Laurenz Albe <laurenz.albe@cybertec.at> writes:
> I don't think this idea is fundamentally wrong, but I have two worries:
> 1. It would be a good idea good to make sure that there is not both
> "extension--%--2.0.sql" and "extension--1.0--2.0.sql" present.
> Otherwise the behavior might be indeterministic.
The existing logic to find multi-step upgrade paths is going to make
this a very pressing problem. For example, if you provide both
extension--%--2.0.sql and extension--%--2.1.sql, it's not at all
clear whether the code would try to use both of those or just one
to get from 1.x to 2.1.
> 2. What if you have a "postgis--%--3.3.sql", and somebody tries to upgrade
> their PostGIS 1.1 installation with it? Would that work?
> Having a lower bound for a matching version might be a good idea,
> although I have no idea how to do that.

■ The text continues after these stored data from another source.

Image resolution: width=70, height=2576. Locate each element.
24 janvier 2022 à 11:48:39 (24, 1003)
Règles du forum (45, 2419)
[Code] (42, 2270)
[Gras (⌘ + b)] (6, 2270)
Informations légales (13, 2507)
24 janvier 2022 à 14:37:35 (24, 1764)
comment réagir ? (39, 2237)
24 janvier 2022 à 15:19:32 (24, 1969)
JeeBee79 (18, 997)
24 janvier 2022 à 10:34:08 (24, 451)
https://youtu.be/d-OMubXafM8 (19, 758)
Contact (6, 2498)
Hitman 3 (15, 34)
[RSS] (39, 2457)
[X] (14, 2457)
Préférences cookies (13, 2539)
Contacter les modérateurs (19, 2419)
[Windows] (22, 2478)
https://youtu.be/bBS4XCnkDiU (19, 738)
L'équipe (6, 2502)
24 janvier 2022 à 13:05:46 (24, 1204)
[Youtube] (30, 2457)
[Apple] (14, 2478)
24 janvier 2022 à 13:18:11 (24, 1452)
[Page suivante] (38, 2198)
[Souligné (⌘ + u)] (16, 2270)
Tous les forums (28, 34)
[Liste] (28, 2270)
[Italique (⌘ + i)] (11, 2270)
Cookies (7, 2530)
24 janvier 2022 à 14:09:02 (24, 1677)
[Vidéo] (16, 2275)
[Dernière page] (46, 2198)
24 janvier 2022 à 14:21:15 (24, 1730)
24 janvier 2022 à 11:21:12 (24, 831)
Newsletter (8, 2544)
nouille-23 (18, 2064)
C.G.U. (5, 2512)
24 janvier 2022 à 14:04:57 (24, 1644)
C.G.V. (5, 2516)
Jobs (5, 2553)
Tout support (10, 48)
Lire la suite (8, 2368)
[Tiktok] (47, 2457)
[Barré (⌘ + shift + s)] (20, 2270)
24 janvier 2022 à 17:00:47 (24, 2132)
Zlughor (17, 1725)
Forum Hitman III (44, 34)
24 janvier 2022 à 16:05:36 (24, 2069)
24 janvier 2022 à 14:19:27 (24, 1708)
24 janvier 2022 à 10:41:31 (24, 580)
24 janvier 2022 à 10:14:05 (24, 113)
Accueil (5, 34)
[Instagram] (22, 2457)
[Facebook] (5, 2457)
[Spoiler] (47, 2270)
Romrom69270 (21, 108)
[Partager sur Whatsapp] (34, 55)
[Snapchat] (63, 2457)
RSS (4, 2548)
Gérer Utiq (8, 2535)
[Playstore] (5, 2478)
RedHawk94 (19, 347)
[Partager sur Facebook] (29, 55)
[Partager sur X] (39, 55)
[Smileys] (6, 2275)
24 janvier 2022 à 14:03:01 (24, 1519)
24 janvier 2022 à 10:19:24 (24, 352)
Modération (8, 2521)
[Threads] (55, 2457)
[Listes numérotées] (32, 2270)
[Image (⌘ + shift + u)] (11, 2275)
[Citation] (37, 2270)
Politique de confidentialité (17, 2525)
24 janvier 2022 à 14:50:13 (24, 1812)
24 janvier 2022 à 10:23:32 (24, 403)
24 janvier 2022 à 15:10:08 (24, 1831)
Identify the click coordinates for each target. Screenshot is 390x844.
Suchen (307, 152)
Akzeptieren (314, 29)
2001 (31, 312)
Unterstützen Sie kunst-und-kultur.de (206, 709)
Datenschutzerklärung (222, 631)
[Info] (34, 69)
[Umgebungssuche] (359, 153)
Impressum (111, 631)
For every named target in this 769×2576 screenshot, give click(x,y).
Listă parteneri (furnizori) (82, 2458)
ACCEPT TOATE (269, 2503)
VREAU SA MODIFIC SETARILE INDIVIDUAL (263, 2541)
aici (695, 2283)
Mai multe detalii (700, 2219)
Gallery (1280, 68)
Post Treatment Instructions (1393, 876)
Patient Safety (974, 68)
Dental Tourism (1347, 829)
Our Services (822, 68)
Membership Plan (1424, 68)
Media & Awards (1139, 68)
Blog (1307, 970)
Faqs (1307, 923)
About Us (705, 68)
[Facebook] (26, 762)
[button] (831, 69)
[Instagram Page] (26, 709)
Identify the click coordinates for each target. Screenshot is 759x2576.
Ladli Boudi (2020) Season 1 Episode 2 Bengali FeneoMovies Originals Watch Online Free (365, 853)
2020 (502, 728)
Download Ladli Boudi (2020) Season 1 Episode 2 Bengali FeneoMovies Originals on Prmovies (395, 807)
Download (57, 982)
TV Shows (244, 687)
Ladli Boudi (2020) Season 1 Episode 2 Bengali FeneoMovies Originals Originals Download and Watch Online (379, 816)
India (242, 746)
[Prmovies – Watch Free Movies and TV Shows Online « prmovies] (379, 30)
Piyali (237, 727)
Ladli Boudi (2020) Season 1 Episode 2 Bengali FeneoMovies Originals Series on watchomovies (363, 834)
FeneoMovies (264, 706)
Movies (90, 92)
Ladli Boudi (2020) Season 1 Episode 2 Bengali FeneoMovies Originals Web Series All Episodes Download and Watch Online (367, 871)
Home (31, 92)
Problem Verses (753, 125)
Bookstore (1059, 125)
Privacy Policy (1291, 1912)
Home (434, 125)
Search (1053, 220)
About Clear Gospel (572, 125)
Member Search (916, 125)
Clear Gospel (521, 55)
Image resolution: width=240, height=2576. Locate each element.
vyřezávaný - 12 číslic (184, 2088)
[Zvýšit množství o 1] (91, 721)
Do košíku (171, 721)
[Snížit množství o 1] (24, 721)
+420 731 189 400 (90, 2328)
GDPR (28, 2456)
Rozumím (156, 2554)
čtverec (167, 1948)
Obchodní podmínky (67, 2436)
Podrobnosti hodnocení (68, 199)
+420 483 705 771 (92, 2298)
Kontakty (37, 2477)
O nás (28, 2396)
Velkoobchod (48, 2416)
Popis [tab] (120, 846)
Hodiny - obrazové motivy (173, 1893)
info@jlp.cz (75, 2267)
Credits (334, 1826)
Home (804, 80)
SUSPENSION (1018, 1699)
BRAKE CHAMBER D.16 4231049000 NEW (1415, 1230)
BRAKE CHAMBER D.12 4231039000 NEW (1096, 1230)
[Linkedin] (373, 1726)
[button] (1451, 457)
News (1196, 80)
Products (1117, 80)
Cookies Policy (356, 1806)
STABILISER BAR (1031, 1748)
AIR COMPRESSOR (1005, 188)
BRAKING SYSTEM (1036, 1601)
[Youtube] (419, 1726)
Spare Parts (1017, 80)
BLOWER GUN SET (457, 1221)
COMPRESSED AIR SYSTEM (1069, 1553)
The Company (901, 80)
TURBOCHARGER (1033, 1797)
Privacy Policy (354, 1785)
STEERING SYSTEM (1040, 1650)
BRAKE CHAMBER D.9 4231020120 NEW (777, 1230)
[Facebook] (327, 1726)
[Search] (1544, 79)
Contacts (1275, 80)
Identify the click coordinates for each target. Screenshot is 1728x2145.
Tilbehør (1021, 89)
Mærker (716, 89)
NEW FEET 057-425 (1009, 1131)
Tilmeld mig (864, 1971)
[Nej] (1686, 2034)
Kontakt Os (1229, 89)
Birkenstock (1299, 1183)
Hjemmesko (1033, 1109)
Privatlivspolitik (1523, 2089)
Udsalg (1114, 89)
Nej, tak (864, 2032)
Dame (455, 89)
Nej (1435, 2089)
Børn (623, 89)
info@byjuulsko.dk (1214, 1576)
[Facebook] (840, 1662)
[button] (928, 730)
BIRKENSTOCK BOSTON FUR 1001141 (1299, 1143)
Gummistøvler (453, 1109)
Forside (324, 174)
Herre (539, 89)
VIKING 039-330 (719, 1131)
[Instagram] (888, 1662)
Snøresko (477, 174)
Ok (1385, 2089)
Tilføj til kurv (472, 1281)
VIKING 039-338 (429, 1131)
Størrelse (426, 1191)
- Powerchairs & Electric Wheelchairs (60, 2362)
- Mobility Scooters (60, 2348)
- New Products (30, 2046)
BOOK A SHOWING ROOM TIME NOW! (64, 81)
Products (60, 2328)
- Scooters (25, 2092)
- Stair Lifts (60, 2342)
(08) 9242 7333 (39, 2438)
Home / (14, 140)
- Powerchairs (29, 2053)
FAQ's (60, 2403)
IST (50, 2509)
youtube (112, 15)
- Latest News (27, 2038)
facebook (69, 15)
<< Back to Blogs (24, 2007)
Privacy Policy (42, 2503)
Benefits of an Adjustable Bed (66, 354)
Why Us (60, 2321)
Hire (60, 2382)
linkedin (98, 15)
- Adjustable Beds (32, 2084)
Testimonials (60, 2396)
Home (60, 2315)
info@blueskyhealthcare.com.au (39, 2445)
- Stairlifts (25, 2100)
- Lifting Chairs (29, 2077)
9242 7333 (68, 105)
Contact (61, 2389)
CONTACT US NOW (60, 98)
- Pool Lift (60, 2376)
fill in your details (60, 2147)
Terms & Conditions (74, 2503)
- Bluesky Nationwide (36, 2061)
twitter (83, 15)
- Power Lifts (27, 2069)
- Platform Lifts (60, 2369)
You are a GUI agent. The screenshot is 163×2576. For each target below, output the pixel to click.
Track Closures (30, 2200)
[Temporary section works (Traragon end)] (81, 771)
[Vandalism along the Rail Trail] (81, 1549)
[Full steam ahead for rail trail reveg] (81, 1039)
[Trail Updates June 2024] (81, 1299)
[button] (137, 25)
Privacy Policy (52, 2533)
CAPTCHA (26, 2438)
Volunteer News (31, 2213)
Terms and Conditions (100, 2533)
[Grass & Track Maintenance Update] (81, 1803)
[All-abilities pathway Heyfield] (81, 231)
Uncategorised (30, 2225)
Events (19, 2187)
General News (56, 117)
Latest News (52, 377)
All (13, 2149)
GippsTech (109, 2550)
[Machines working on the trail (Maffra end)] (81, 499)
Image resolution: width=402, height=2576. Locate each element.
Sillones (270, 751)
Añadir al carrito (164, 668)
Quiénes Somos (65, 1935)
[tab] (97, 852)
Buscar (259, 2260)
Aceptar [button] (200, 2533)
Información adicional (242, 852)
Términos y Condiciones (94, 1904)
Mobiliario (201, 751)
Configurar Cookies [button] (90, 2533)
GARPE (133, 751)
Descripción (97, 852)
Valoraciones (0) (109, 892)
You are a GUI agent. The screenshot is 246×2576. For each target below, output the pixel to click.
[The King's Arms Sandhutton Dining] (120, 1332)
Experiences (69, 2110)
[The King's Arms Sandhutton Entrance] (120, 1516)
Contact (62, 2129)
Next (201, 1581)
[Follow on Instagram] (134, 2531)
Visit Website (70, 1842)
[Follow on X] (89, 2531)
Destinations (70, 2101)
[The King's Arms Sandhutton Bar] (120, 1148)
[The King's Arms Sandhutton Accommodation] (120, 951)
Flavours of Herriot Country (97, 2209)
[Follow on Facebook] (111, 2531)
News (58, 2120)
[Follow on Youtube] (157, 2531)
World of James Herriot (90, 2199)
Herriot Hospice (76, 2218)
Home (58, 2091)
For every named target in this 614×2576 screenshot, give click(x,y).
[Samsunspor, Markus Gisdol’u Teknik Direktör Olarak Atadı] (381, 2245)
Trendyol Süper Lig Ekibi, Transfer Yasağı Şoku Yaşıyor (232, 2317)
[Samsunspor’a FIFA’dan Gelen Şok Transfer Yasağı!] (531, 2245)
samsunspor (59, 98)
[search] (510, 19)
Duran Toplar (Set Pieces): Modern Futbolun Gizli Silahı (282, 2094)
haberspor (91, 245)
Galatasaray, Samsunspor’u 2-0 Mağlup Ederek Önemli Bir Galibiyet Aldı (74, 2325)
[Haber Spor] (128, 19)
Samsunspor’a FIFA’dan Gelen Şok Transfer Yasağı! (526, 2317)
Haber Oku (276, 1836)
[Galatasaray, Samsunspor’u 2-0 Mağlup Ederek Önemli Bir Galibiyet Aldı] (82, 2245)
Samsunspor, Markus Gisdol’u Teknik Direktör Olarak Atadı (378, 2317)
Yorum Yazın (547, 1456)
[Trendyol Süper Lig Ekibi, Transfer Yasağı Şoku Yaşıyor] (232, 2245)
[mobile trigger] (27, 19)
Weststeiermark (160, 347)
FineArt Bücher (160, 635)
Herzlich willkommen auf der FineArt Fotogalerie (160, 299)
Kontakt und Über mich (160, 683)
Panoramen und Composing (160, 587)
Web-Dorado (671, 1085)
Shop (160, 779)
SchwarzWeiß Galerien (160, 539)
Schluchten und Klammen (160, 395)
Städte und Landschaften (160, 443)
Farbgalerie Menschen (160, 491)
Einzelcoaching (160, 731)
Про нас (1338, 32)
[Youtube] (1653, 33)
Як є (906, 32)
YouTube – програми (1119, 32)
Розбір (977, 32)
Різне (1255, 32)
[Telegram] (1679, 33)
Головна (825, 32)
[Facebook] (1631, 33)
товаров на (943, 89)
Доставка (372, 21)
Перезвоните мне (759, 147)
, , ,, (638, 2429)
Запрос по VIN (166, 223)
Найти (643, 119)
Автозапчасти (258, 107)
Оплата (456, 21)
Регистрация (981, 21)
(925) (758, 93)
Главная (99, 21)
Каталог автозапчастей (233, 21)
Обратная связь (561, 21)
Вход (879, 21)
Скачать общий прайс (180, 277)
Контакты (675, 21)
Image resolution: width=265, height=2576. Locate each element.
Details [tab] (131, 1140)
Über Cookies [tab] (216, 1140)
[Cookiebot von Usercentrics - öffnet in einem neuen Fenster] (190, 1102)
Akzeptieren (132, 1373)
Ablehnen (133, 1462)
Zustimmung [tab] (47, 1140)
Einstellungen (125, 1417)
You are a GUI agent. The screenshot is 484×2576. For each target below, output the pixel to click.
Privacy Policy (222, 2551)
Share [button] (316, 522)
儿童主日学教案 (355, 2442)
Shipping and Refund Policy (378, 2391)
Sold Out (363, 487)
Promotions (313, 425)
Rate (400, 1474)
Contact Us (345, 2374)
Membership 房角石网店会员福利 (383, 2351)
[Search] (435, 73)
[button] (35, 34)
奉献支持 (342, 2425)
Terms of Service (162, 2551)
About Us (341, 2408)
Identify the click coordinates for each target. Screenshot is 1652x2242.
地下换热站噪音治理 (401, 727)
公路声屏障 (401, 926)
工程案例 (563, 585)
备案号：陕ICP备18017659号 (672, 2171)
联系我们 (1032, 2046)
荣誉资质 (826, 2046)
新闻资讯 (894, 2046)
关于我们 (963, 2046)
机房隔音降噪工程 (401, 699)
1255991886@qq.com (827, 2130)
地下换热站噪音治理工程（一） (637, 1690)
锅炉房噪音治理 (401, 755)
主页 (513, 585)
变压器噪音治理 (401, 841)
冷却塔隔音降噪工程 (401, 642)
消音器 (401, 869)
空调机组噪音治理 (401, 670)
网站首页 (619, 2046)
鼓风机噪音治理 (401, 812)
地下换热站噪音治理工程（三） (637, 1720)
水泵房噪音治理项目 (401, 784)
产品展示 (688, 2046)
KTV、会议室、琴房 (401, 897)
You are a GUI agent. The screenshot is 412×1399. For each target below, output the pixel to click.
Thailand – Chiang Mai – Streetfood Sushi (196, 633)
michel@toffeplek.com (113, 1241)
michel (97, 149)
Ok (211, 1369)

The lack of upper bound is a problem too: what stops the system from
trying to use this to get from (say) 4.2 to 3.3, and if it does try that,
will the script produce a sane result? (Seems unlikely, as it couldn't
know what 4.x objects it ought to alter or remove.) But it's going to be
very hard to provide bounds, because we intentionally designed the
extension system to not have an explicit concept of some versions being
less than others.
I'm frankly skeptical that this is a good idea at all. It seems
to have come out of someone's willful refusal to use the system as
designed, ie as a series of small upgrade scripts that each do just
one step. I don't feel an urgent need to cater to the
one-monster-script-that-handles-all-cases approach, because no one
has offered any evidence that that's really a better way. How would
you even write the conditional logic needed ... plpgsql DO blocks?
Testing what? IIRC we don't expose any explicit knowledge of the
old extension version number to the script.